### Stated goal
Copy word for word the rows below, from the line containing "Given: Open Harley Smith's player profile" through the last line, leaving out the pictures.

Element and text location data
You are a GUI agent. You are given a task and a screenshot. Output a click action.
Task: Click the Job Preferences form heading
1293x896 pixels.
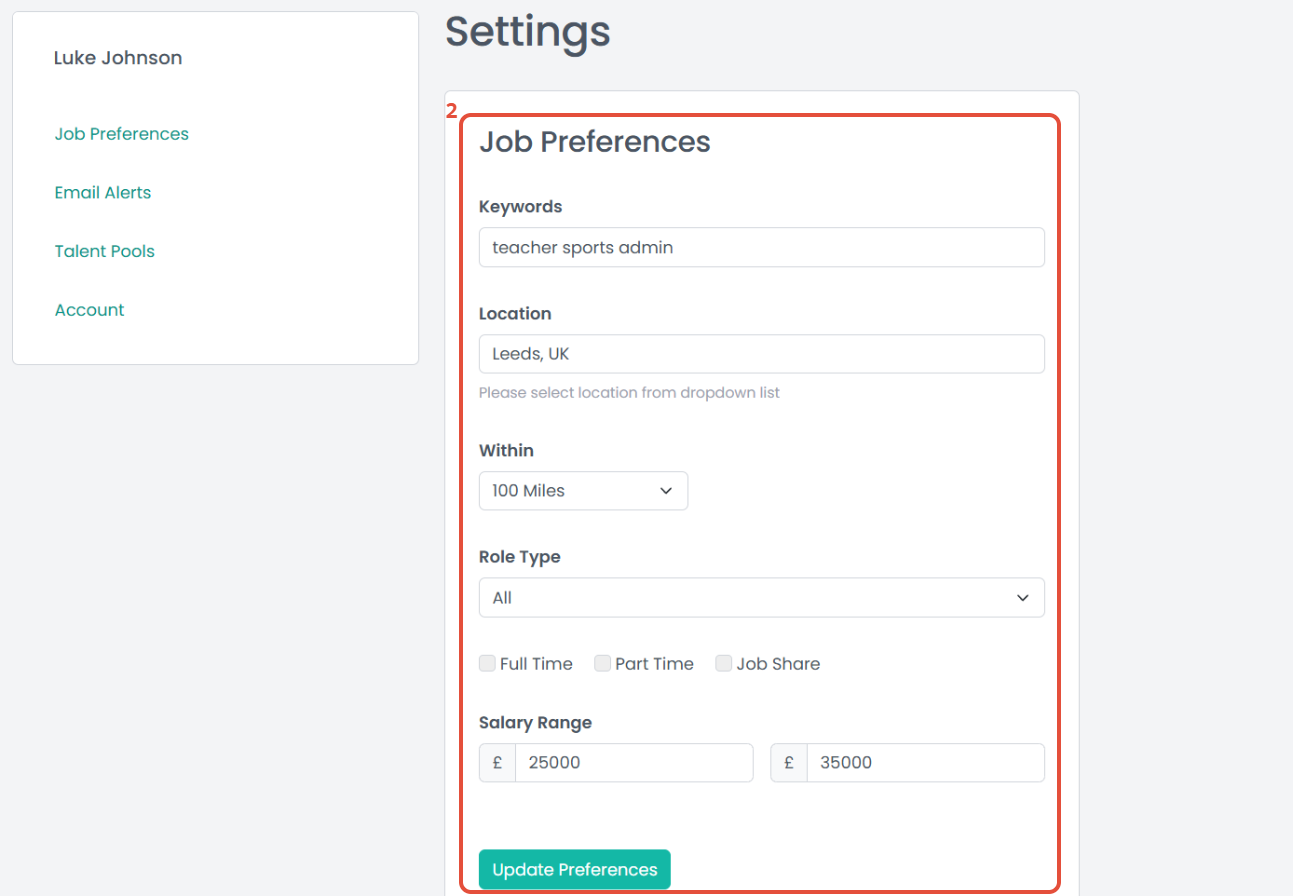(595, 142)
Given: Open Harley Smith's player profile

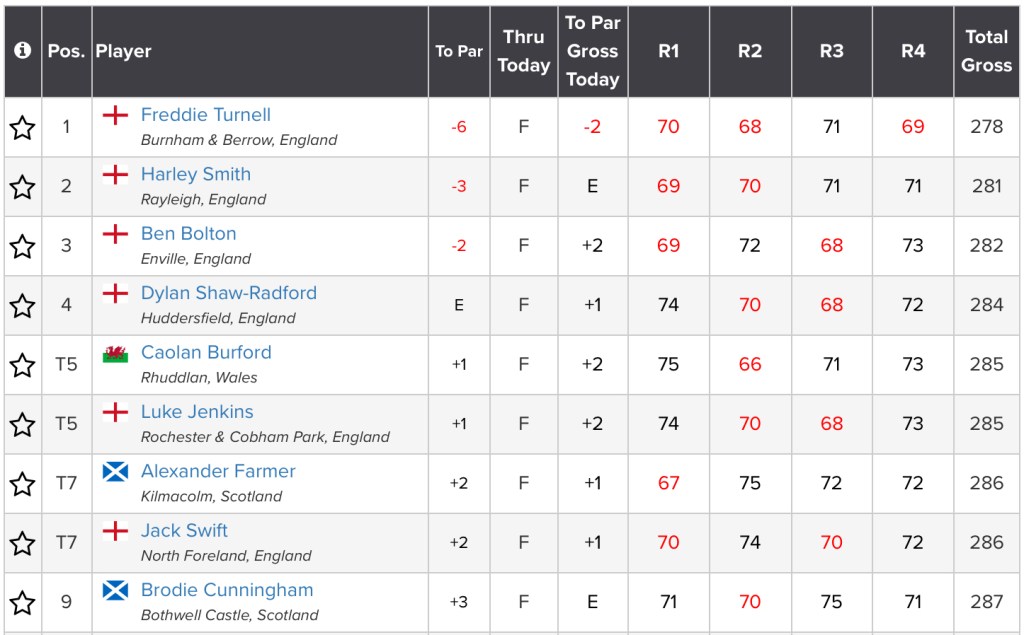Looking at the screenshot, I should click(195, 174).
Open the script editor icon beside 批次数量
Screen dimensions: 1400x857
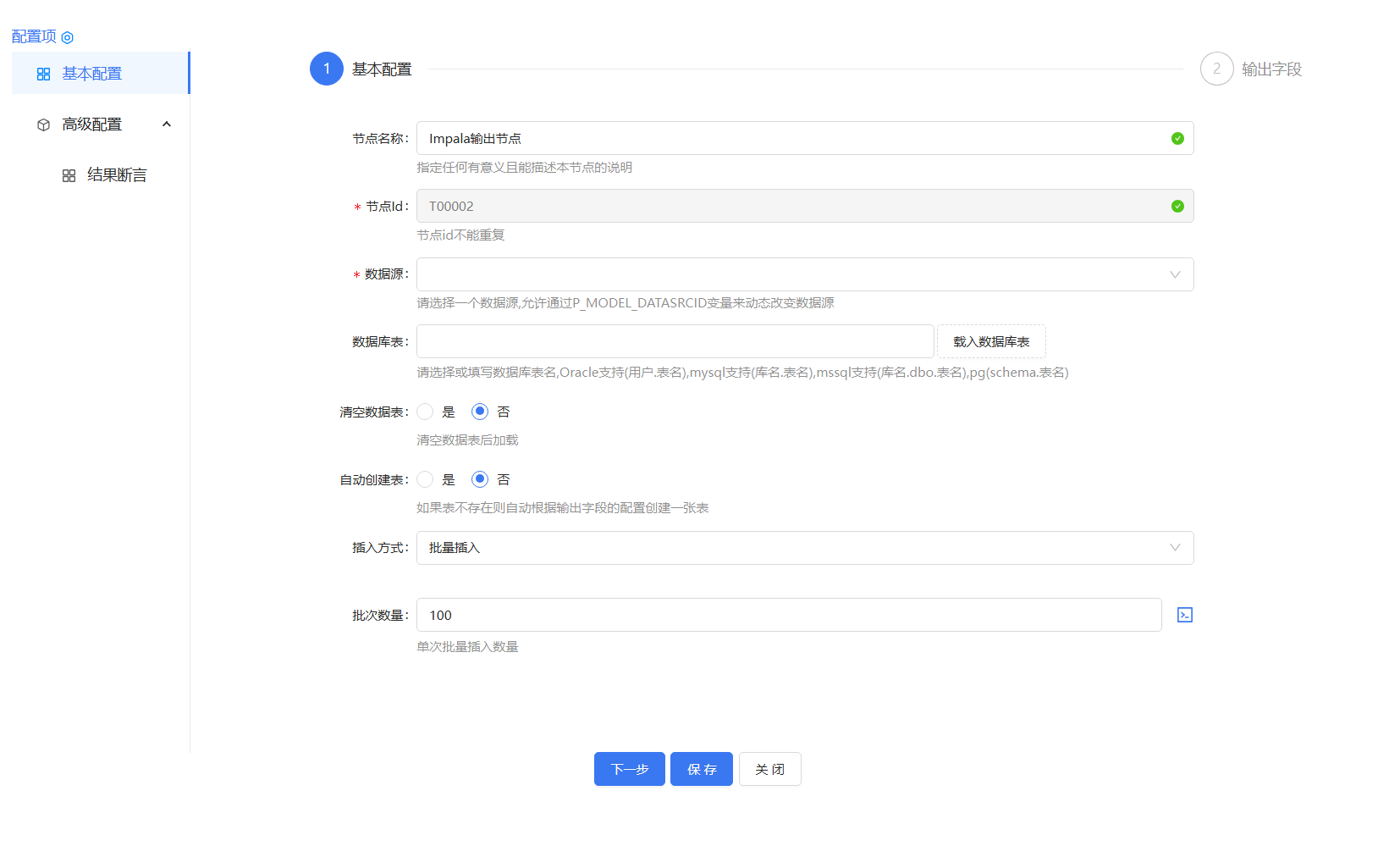click(x=1184, y=615)
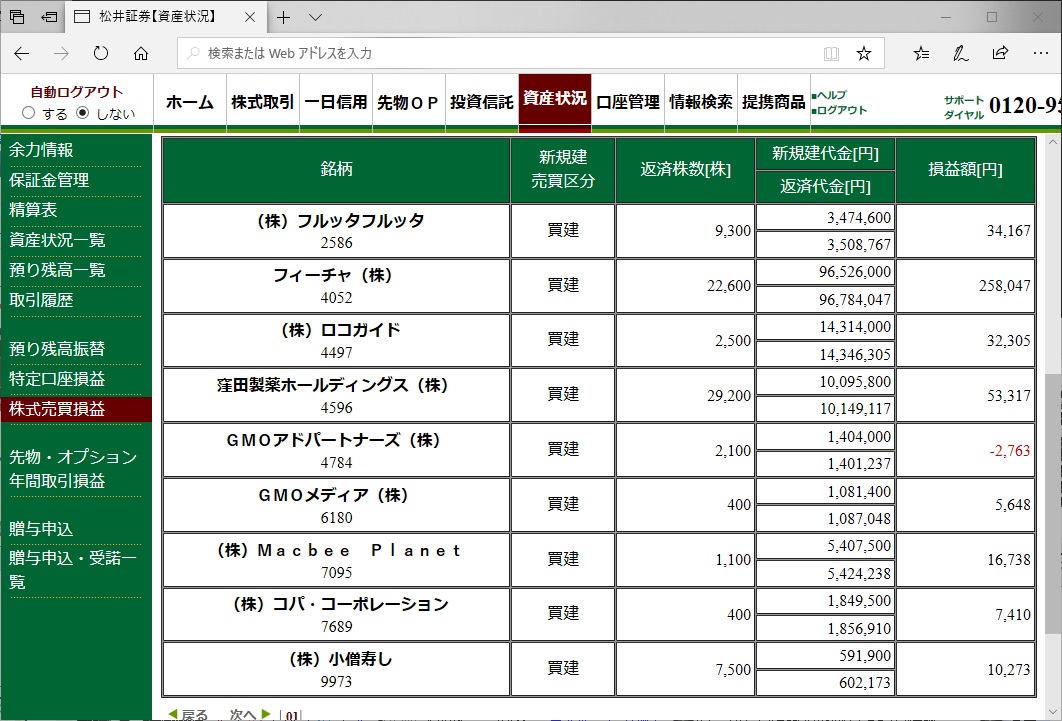The image size is (1062, 721).
Task: Click the add notes pen icon
Action: [x=960, y=53]
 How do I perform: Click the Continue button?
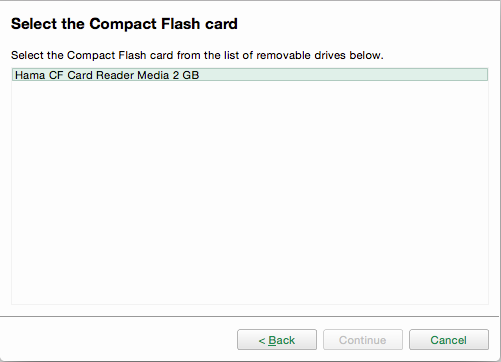coord(363,340)
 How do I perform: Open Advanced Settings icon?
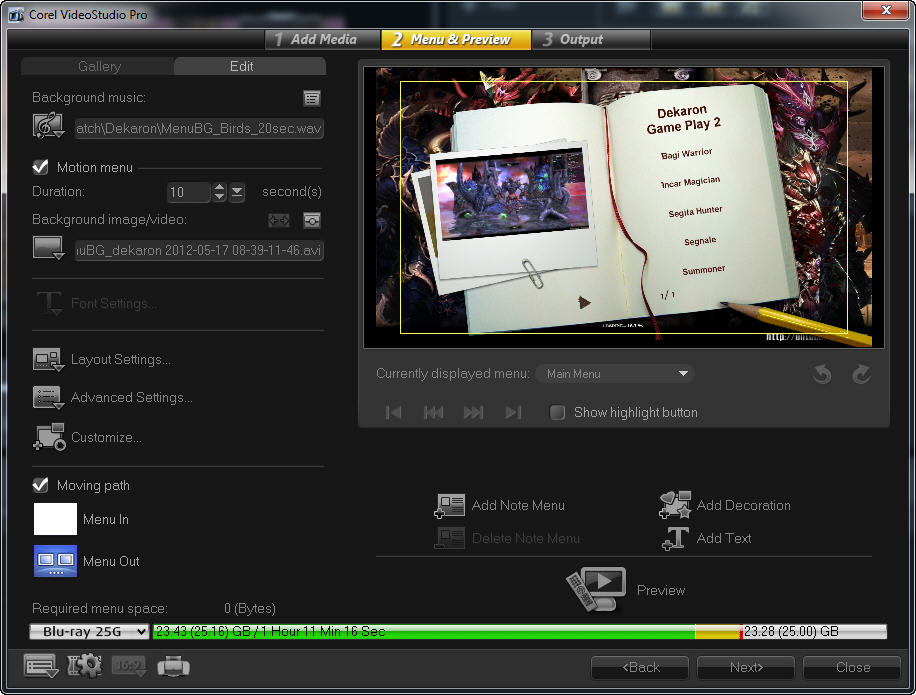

### Exercise result
Given: Open Harley Smith's player profile

Looking at the screenshot, I should click(195, 174).
Open the script editor icon beside 批次数量
Screen dimensions: 1400x857
click(x=1184, y=615)
The image size is (1062, 721).
Task: Click the add notes pen icon
Action: [x=960, y=53]
 How do I perform: Click the Continue button?
coord(363,340)
 How do I perform: Open Advanced Settings icon?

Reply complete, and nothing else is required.